Returning to the intra prediction process, in which samples in a block (e.g., luma or chroma prediction block, or encoded block if not further partitioned into prediction blocks) are predicted by samples in a neighboring, next neighboring, or other line or lines, or a combination thereof, to generate a prediction block. The residual between the actual block being encoded and the predicted block may then be processed via a transform followed by quantization. Various intra prediction modes may be made available and parameters related to intra mode selection and other parameters may be signaled in the bitstream. The various intra-prediction modes may be related, for example, to one or more line locations for prediction samples, a direction along which the prediction samples are selected from one or more prediction lines, and other special intra-prediction modes.

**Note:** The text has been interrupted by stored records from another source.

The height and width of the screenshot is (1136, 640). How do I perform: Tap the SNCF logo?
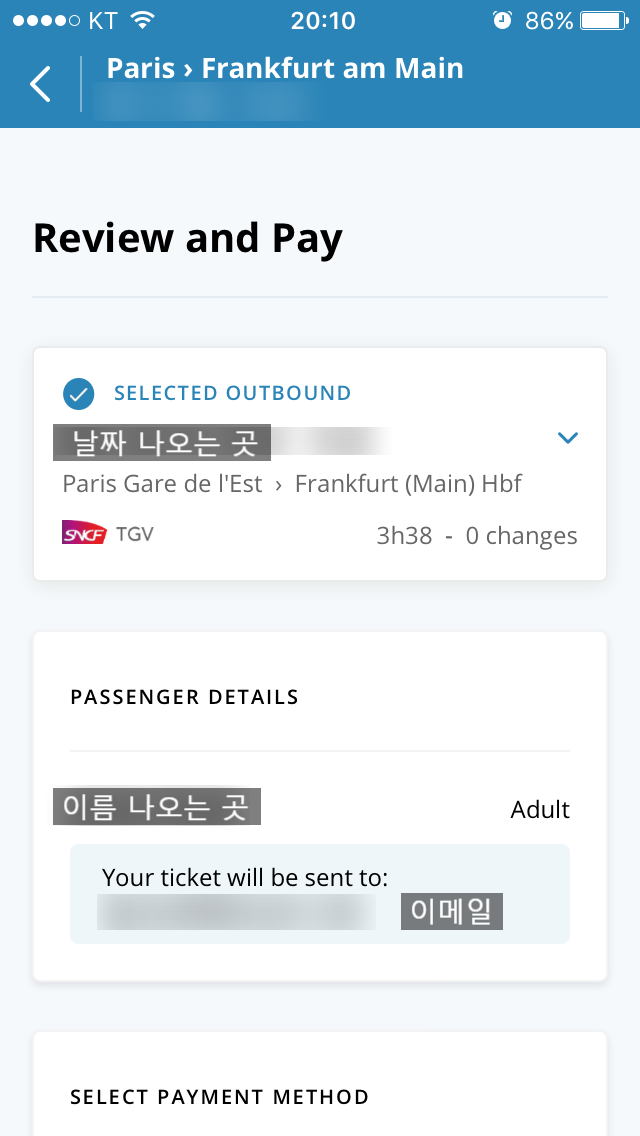(84, 533)
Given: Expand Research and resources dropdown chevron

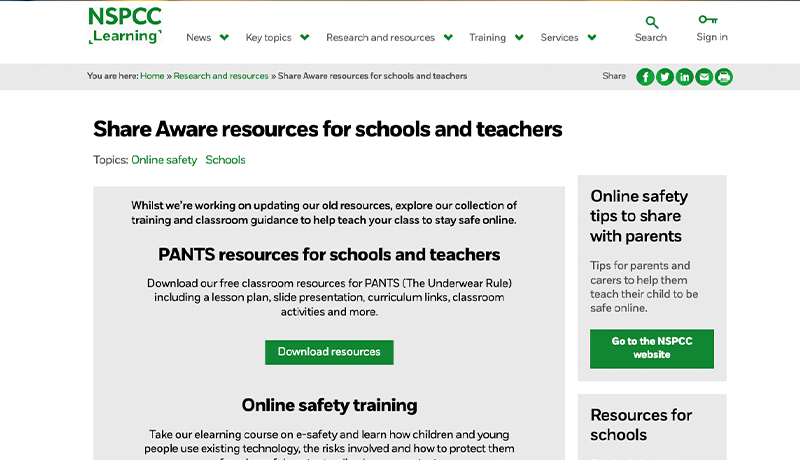Looking at the screenshot, I should 448,38.
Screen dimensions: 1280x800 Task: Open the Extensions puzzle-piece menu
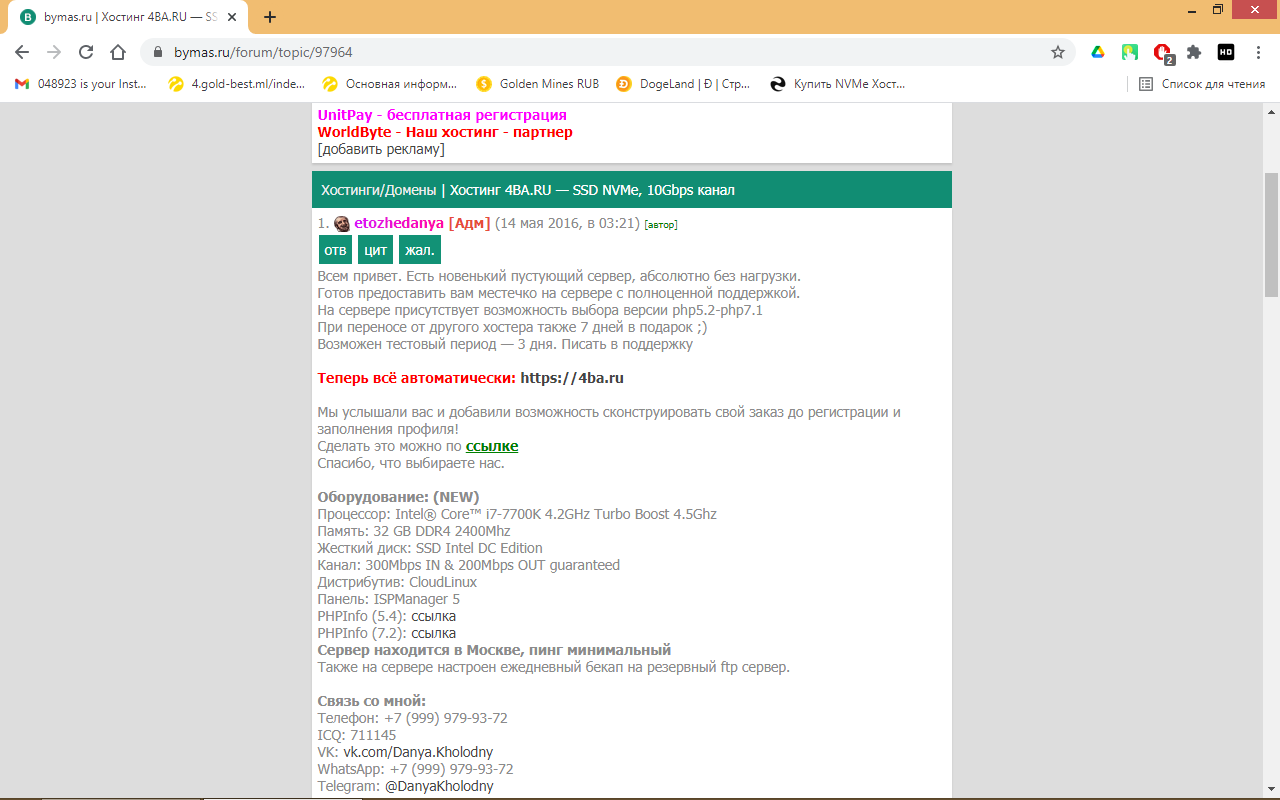click(x=1193, y=52)
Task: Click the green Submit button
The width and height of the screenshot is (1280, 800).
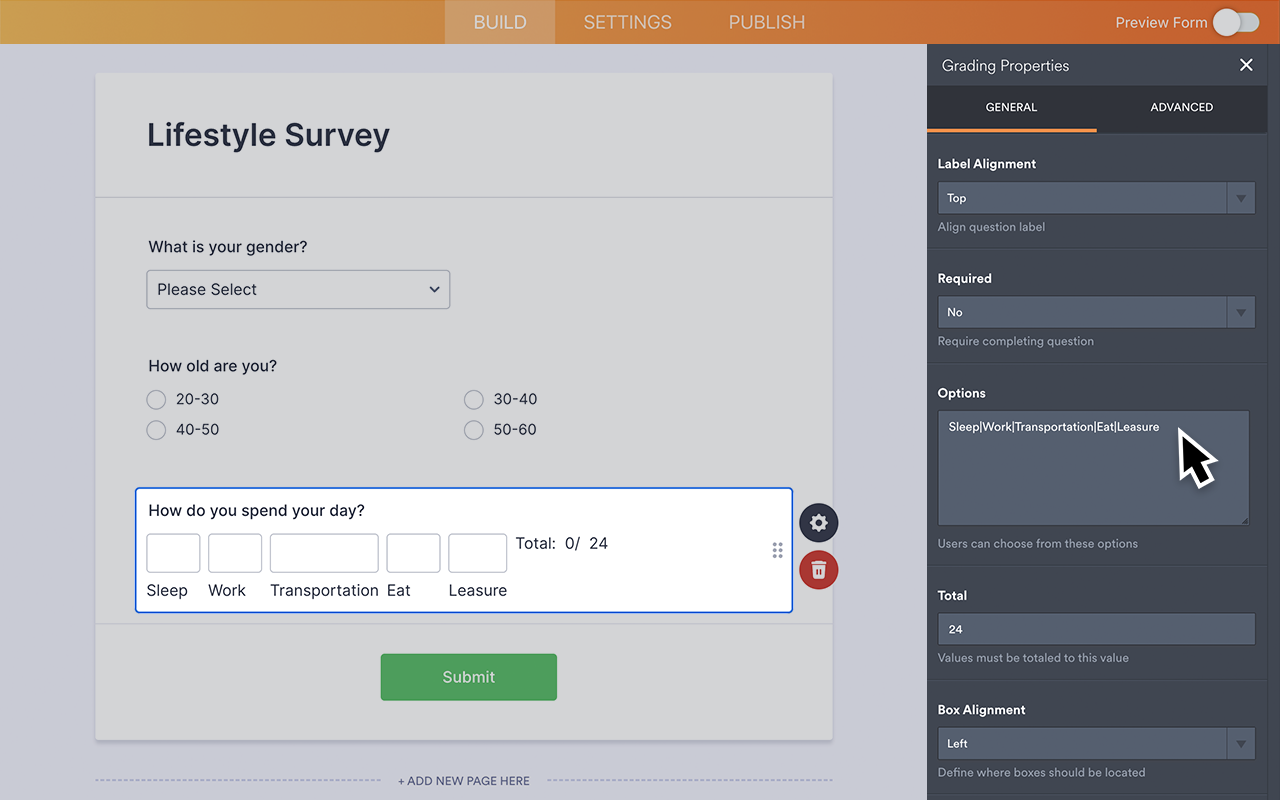Action: 468,677
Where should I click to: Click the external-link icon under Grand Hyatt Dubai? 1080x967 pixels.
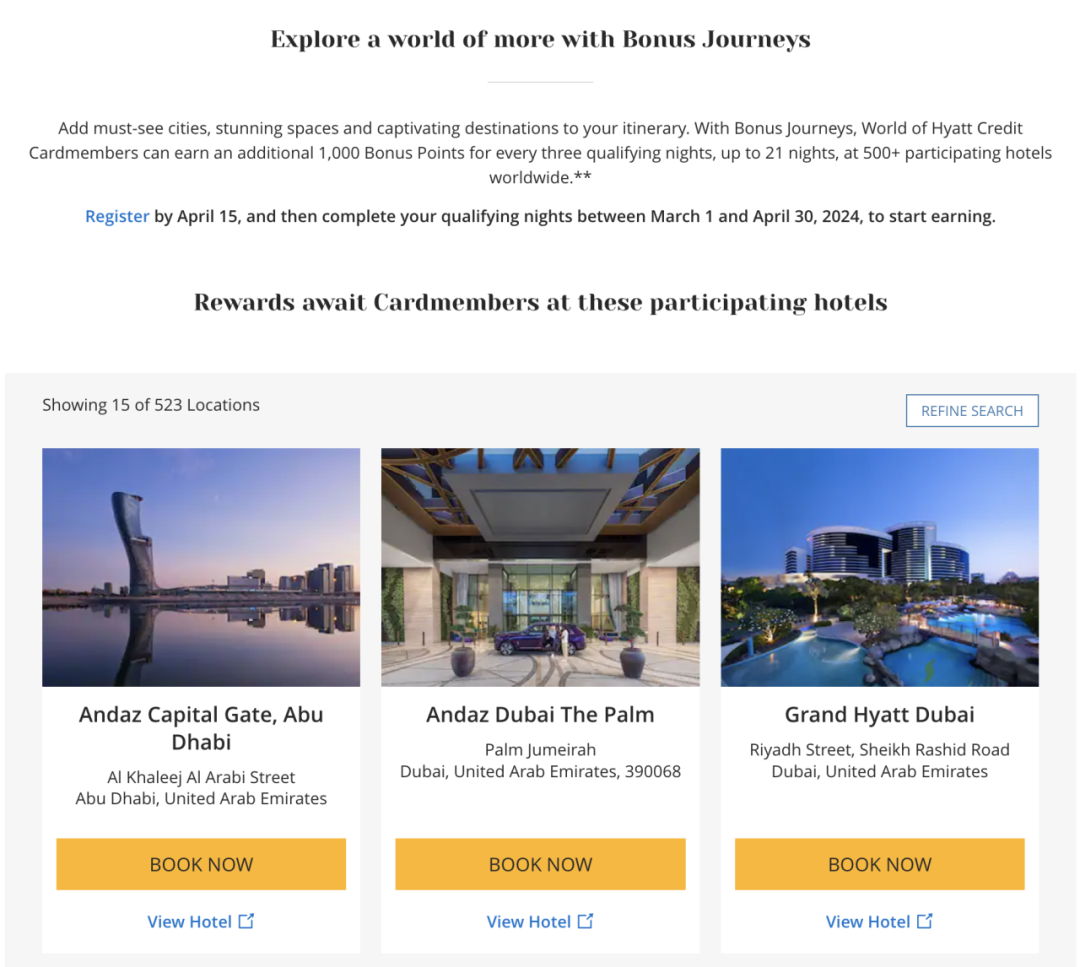(924, 921)
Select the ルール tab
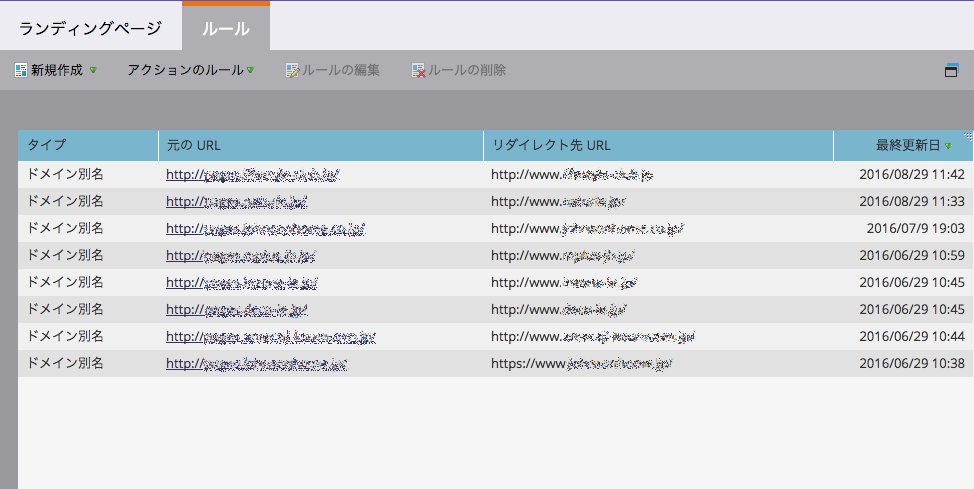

For example, a set of intra-prediction modes (interchangeably referred to as "intra-modes") may include a predefined number of directional intra-prediction modes. As described above with respect to the example implementation of fig. 1, these intra-prediction modes may correspond to a predefined number of directions along which out-of-block samples are selected as predictions of the samples being predicted in a particular block. In another particular example implementation, eight (8) primary direction modes corresponding to angles from 45 degrees to 207 degrees from the horizontal axis may be supported and predefined.

In some other implementations of intra prediction, to further exploit the greater variety of spatial redundancies in directional texture, the directional intra mode can be further extended to angle sets with finer granularity. For example, as shown in fig. 19, the above 8-angle implementation may be configured to provide eight nominal angles, referred to as v_pred, h_pred, d45_pred, d135_pred, d113_pred, d157_pred, d203_pred, and d67_pred, and for each nominal angle, a predefined number (e.g., 7) of finer angles may be added. By such an extension, a larger total number (e.g., 56 in this example) of direction angles, corresponding to the same number of predefined direction intra modes, may be used for intra prediction. The predicted angle may be represented by the intra angle plus an angle increment within a nominal frame. For the specific example above with 7 finer angular directions for each nominal angle, the angle increment may be a step size of-3 times 3 degrees. Some angle schemes with 65 different predicted angles may be used as shown in fig. 18.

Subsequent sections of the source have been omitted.